So how does today find you? I find it begging me to go back to bed. I distinctly hear these profound words, ” Just go back to bed.”
I can feel the heavy bed hair wildly yawn on my head, hear my knees turning to jelly not yet set. Ready to collapse.Collapsing. Whatever it was that the boys were bickering over, I did not hear, though I have silenced the disquiet. Silence is disquiet. There is a bouquet in the air that congeals into stuffiness near my nose. I sniff .
A lungful of spring. I am playing for time, lingering, making only desultory efforts to pack for our trip to Big Bear’s family home, come Wednesday. There is much to do, I am strained. A short flight, from one kitchen to another. Long car trips with whining kids, a lot of people to meet and greet. The children love the big yard, the roomy spaces while I stay caught in the wash and fold of laundry and the incredible amount of thought that goes into what is for breakfast and lunch and dinner. And again.
“Just go back to bed.”
And dream.
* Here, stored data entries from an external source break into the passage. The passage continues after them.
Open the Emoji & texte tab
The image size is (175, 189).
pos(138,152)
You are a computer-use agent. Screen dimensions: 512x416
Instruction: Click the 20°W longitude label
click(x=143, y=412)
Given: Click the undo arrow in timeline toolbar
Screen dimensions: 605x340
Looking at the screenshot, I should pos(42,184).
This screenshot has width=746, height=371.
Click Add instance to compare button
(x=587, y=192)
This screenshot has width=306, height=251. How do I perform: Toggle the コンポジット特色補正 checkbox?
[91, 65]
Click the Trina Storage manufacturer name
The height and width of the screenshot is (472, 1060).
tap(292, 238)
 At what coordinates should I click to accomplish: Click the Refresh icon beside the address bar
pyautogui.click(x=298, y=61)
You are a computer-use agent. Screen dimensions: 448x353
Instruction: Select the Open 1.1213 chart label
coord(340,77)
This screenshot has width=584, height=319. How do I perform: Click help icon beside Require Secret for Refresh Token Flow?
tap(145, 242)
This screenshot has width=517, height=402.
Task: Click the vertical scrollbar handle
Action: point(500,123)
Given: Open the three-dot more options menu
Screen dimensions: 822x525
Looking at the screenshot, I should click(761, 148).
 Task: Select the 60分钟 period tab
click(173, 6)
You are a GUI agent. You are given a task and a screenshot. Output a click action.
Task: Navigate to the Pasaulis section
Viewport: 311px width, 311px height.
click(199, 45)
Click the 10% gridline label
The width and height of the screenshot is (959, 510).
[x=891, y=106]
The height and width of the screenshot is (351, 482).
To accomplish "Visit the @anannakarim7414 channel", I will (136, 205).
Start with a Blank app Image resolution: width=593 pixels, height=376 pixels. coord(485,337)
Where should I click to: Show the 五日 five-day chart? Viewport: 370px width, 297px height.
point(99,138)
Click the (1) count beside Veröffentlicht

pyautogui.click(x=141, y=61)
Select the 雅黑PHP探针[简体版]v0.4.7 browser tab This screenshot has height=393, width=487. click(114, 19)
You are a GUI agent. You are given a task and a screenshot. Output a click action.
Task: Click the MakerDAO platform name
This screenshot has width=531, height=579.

Of a holiday, where rest awaits me. Where my puppet legs can flop down finally on a bare cold rock. Where I can be in a singlet to let the cold hurt my skin and then snuggle in white sheets with a cup of tea for as long as I like. Where I can be a bed head in a cafe and just people watch and sketch. Where I can stuff dirty laundry in the bags till I get back home to it and we can eat out all the time and read and slow walk.
Lazy or not, I am stalled for a little while more. Dishes suspended in the sink.Collapsed.
Till I have had a good cry. Then I’ll pack in a rush. Be strong and take it on.